Rapat dipimpin langsung oleh Ketua Komisi III DPRD Kabupaten Gorontalo, Irwan Dai, dan turut dihadiri anggota komisi lainnya, pihak keluarga nasabah, serta perwakilan dari Bank Rakyat Indonesia (BRI).
Irwan menjelaskan, forum tersebut dilaksanakan untuk memperoleh kejelasan mengenai status pinjaman KUR setelah debitur yang bersangkutan meninggal dunia.

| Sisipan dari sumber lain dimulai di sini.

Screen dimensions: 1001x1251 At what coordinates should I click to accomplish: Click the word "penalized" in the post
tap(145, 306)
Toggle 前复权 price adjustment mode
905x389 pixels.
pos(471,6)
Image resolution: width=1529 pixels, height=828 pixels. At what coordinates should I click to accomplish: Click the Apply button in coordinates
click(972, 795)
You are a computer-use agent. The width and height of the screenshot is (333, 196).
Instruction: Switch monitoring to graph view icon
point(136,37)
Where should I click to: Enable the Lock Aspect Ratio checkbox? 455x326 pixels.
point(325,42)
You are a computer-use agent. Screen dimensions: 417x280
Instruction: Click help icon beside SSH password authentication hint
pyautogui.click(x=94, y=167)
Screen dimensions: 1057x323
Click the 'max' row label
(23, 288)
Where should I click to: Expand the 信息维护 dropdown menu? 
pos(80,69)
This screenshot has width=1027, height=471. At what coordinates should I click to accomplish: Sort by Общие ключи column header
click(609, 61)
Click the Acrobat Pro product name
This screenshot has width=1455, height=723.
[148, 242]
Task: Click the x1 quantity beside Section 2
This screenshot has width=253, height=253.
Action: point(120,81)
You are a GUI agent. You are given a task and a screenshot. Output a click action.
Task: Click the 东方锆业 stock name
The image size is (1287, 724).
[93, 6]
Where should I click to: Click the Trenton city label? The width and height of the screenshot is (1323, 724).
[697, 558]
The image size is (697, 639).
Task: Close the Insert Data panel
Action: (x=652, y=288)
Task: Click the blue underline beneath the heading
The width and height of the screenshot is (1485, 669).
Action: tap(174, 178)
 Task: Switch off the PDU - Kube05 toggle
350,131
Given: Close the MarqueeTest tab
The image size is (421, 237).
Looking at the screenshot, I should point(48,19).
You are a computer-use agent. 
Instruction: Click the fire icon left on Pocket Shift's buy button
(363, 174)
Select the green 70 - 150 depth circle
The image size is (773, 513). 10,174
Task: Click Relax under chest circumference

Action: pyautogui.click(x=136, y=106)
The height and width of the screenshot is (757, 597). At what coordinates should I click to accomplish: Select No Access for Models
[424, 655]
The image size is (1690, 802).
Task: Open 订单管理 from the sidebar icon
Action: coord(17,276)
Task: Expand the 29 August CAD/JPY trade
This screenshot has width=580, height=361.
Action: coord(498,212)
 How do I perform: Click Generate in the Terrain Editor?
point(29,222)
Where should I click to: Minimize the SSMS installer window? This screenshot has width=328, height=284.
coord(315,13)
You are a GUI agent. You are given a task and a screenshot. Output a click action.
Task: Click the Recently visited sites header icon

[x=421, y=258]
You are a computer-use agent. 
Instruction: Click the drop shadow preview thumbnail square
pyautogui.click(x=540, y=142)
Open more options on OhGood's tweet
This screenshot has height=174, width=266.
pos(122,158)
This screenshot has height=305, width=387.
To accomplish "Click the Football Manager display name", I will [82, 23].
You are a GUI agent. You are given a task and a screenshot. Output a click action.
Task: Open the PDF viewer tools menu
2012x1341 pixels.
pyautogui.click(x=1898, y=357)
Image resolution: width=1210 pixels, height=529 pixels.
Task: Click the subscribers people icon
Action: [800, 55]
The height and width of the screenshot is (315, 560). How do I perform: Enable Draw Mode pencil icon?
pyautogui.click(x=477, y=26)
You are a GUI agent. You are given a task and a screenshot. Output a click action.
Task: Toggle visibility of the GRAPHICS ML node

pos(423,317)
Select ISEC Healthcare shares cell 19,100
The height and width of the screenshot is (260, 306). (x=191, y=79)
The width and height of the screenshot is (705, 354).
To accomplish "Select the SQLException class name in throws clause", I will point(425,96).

Keluarga almarhumah disebut ingin mengetahui bagaimana kelanjutan kredit yang masih berjalan serta langkah penyelesaian yang memungkinkan.
Dalam penjelasan yang disampaikan pihak bank pada rapat tersebut, diketahui bahwa manfaat asuransi dari pinjaman itu telah dicairkan kepada keluarga nasabah dengan nilai Rp55 juta. Namun dana tersebut merupakan santunan asuransi, bukan untuk menutup sisa pinjaman yang masih berlangsung.
“Jadi untuk santunan asuransi sudah diterima oleh keluarga sebesar Rp 55 juta. tetapi untuk kreditnya tetap menjadi tanggungan keluarga, dalam hal ini suami atau keluarga,” jelas Irwan.
Irwan juga menyampaikan bahwa keluarga almarhumah mengungkapkan keinginan untuk kembali mengajukan pinjaman ke bank dengan tujuan menutupi sisa kredit yang masih ada.
Menurutnya, berdasarkan informasi yang disampaikan pihak keluarga, almarhumah Mince M. Sunge dikenal sebagai nasabah dengan catatan pembayaran yang baik selama menjadi debitur di BRI.
“Menurut pengakuan keluarga, almarhumah sudah sembilan kali meminjam di BRI dan rata-rata pinjaman cukup besar, namun semuanya dapat diselesaikan dalam jangka waktu sekitar dua tahun. Ini menunjukkan bahwa beliau merupakan nasabah yang baik,” ujar Irwan.
Ia menjelaskan, pinjaman terakhir yang diambil almarhumah mencapai sekitar Rp500 juta. Meskipun pengajuan awal dilakukan dengan tenor dua tahun, pihak bank menetapkan jangka waktu pembayaran selama empat tahun dengan skema angsuran tertentu.
Melalui rapat tersebut, Komisi III DPRD Kabupaten Gorontalo berupaya memfasilitasi klarifikasi antara keluarga nasabah dan pihak bank. DPRD ingin memastikan seluruh informasi terkait pinjaman tersebut dapat dijelaskan secara terbuka.
Irwan menyebutkan bahwa pertemuan berlangsung kondusif dan menghasilkan kesepahaman antara pihak-pihak yang hadir dalam rapat tersebut.
“Alhamdulillah rapat dengar pendapat hari ini berjalan baik dan lancar. Pihak BRI juga sudah menawarkan solusi penyelesaian dan kami mengapresiasi respon cepat dari pihak bank,” kata Irwan.
Ia berharap langkah penyelesaian yang telah dibahas dalam forum tersebut dapat segera ditindaklanjuti sehingga persoalan kredit yang dialami keluarga nasabah dapat diselesaikan secara baik dan tidak berlarut-larut.